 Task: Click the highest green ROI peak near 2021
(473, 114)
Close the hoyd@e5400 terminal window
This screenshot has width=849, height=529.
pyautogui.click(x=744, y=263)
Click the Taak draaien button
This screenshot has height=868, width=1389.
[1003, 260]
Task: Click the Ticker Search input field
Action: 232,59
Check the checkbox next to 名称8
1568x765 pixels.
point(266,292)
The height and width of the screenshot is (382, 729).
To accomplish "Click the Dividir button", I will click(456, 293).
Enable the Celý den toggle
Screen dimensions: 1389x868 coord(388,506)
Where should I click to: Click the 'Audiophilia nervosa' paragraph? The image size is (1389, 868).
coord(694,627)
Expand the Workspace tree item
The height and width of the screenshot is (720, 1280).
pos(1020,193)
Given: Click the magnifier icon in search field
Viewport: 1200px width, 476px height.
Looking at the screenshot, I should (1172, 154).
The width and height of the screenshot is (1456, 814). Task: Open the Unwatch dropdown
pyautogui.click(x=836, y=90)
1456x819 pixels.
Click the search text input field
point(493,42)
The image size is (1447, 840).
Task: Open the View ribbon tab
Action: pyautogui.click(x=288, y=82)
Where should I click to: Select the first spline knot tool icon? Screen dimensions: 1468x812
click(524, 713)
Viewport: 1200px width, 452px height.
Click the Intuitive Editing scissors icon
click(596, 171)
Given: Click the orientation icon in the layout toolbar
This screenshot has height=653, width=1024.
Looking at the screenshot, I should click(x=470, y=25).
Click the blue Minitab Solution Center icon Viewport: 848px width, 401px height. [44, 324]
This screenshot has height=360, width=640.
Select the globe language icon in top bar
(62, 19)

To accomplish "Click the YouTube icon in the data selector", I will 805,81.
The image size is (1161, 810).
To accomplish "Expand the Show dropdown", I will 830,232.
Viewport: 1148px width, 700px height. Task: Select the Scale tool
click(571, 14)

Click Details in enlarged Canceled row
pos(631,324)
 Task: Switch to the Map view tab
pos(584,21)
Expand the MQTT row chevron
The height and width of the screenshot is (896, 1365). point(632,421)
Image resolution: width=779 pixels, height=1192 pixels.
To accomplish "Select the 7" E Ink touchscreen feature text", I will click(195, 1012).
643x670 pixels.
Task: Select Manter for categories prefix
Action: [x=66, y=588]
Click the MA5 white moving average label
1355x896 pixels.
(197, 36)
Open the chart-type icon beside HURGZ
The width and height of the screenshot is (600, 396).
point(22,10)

:::::

YOUR TASK
Recast the records above as a Markdown table with the columns Number and Record. Give one numbered row per line and leave out blank lines.

RESPONSE
| Number | Record |
|---|---|
| 1 |  Task: Click the highest green ROI peak near 2021 |
| 2 | (473, 114) |
| 3 | Close the hoyd@e5400 terminal window |
| 4 | This screenshot has width=849, height=529. |
| 5 | pyautogui.click(x=744, y=263) |
| 6 | Click the Taak draaien button |
| 7 | This screenshot has height=868, width=1389. |
| 8 | [1003, 260] |
| 9 | Task: Click the Ticker Search input field |
| 10 | Action: 232,59 |
| 11 | Check the checkbox next to 名称8 |
| 12 | 1568x765 pixels. |
| 13 | point(266,292) |
| 14 | The height and width of the screenshot is (382, 729). |
| 15 | To accomplish "Click the Dividir button", I will click(456, 293). |
| 16 | Enable the Celý den toggle |
| 17 | Screen dimensions: 1389x868 coord(388,506) |
| 18 | Where should I click to: Click the 'Audiophilia nervosa' paragraph? The image size is (1389, 868). |
| 19 | coord(694,627) |
| 20 | Expand the Workspace tree item |
| 21 | The height and width of the screenshot is (720, 1280). |
| 22 | pos(1020,193) |
| 23 | Given: Click the magnifier icon in search field |
| 24 | Viewport: 1200px width, 476px height. |
| 25 | Looking at the screenshot, I should (1172, 154). |
| 26 | The width and height of the screenshot is (1456, 814). Task: Open the Unwatch dropdown |
| 27 | pyautogui.click(x=836, y=90) |
| 28 | 1456x819 pixels. |
| 29 | Click the search text input field |
| 30 | point(493,42) |
| 31 | The image size is (1447, 840). |
| 32 | Task: Open the View ribbon tab |
| 33 | Action: pyautogui.click(x=288, y=82) |
| 34 | Where should I click to: Select the first spline knot tool icon? Screen dimensions: 1468x812 |
| 35 | click(524, 713) |
| 36 | Viewport: 1200px width, 452px height. |
| 37 | Click the Intuitive Editing scissors icon |
| 38 | click(596, 171) |
| 39 | Given: Click the orientation icon in the layout toolbar |
| 40 | This screenshot has height=653, width=1024. |
| 41 | Looking at the screenshot, I should click(x=470, y=25). |
| 42 | Click the blue Minitab Solution Center icon Viewport: 848px width, 401px height. [44, 324] |
| 43 | This screenshot has height=360, width=640. |
| 44 | Select the globe language icon in top bar |
| 45 | (62, 19) |
| 46 | To accomplish "Click the YouTube icon in the data selector", I will 805,81. |
| 47 | The image size is (1161, 810). |
| 48 | To accomplish "Expand the Show dropdown", I will 830,232. |
| 49 | Viewport: 1148px width, 700px height. Task: Select the Scale tool |
| 50 | click(571, 14) |
| 51 | Click Details in enlarged Canceled row |
| 52 | pos(631,324) |
| 53 |  Task: Switch to the Map view tab |
| 54 | pos(584,21) |
| 55 | Expand the MQTT row chevron |
| 56 | The height and width of the screenshot is (896, 1365). point(632,421) |
| 57 | Image resolution: width=779 pixels, height=1192 pixels. |
| 58 | To accomplish "Select the 7" E Ink touchscreen feature text", I will click(195, 1012). |
| 59 | 643x670 pixels. |
| 60 | Task: Select Manter for categories prefix |
| 61 | Action: [x=66, y=588] |
| 62 | Click the MA5 white moving average label |
| 63 | 1355x896 pixels. |
| 64 | (197, 36) |
| 65 | Open the chart-type icon beside HURGZ |
| 66 | The width and height of the screenshot is (600, 396). |
| 67 | point(22,10) |